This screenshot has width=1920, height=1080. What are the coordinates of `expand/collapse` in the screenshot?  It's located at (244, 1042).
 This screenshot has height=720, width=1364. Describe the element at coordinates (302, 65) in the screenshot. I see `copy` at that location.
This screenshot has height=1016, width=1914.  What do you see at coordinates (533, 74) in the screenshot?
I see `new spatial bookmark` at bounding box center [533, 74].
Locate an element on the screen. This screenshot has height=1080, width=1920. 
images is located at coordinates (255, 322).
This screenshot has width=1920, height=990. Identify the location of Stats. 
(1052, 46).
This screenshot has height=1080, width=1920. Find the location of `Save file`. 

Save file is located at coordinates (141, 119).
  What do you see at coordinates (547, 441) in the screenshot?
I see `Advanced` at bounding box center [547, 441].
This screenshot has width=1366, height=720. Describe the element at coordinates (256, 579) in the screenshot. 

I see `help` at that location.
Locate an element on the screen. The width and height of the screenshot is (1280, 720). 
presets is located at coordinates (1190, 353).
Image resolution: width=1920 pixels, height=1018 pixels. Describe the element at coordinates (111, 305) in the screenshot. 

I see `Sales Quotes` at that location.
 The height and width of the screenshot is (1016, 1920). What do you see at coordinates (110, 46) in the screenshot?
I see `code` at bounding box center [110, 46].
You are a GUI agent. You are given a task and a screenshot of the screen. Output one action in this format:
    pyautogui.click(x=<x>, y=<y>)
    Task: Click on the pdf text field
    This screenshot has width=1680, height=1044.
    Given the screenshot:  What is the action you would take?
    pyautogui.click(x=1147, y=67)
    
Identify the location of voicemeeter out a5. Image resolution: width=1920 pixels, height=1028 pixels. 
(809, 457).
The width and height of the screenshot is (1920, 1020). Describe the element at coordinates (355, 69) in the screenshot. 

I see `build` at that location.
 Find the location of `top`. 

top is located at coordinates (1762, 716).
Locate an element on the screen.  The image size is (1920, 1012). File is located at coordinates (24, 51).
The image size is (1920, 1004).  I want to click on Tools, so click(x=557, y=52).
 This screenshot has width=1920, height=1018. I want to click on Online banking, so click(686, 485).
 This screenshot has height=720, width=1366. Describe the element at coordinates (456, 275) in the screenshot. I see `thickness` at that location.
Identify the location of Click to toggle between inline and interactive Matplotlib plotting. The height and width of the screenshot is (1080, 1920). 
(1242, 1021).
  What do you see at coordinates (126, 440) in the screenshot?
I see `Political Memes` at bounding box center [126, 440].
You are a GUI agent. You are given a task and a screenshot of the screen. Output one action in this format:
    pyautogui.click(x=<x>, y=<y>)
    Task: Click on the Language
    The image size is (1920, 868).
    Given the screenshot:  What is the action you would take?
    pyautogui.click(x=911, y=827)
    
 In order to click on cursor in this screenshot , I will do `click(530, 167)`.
++++++++
WRITTEN REQUEST: Reproduce each of the items above verbatim, from the first line through the last.

WORKED ANSWER:
This screenshot has width=1920, height=1080. What are the coordinates of `expand/collapse` in the screenshot?  It's located at (244, 1042).
 This screenshot has height=720, width=1364. Describe the element at coordinates (302, 65) in the screenshot. I see `copy` at that location.
This screenshot has height=1016, width=1914.  What do you see at coordinates (533, 74) in the screenshot?
I see `new spatial bookmark` at bounding box center [533, 74].
Locate an element on the screen. This screenshot has height=1080, width=1920. 
images is located at coordinates (255, 322).
This screenshot has width=1920, height=990. Identify the location of Stats. 
(1052, 46).
This screenshot has height=1080, width=1920. Find the location of `Save file`. 

Save file is located at coordinates (141, 119).
  What do you see at coordinates (547, 441) in the screenshot?
I see `Advanced` at bounding box center [547, 441].
This screenshot has width=1366, height=720. Describe the element at coordinates (256, 579) in the screenshot. 

I see `help` at that location.
Locate an element on the screen. The width and height of the screenshot is (1280, 720). 
presets is located at coordinates (1190, 353).
Image resolution: width=1920 pixels, height=1018 pixels. Describe the element at coordinates (111, 305) in the screenshot. 

I see `Sales Quotes` at that location.
 The height and width of the screenshot is (1016, 1920). What do you see at coordinates (110, 46) in the screenshot?
I see `code` at bounding box center [110, 46].
You are a GUI agent. You are given a task and a screenshot of the screen. Output one action in this format:
    pyautogui.click(x=<x>, y=<y>)
    Task: Click on the pdf text field
    This screenshot has width=1680, height=1044.
    Given the screenshot:  What is the action you would take?
    pyautogui.click(x=1147, y=67)
    
Identify the location of voicemeeter out a5. Image resolution: width=1920 pixels, height=1028 pixels. 
(809, 457).
The width and height of the screenshot is (1920, 1020). Describe the element at coordinates (355, 69) in the screenshot. 

I see `build` at that location.
 Find the location of `top`. 

top is located at coordinates (1762, 716).
Locate an element on the screen.  The image size is (1920, 1012). File is located at coordinates (24, 51).
The image size is (1920, 1004).  I want to click on Tools, so click(x=557, y=52).
 This screenshot has width=1920, height=1018. I want to click on Online banking, so click(686, 485).
 This screenshot has height=720, width=1366. Describe the element at coordinates (456, 275) in the screenshot. I see `thickness` at that location.
Identify the location of Click to toggle between inline and interactive Matplotlib plotting. The height and width of the screenshot is (1080, 1920). 
(1242, 1021).
  What do you see at coordinates (126, 440) in the screenshot?
I see `Political Memes` at bounding box center [126, 440].
You are a GUI agent. You are given a task and a screenshot of the screen. Output one action in this format:
    pyautogui.click(x=<x>, y=<y>)
    Task: Click on the Language
    The image size is (1920, 868).
    Given the screenshot:  What is the action you would take?
    pyautogui.click(x=911, y=827)
    
 In order to click on cursor in this screenshot , I will do `click(530, 167)`.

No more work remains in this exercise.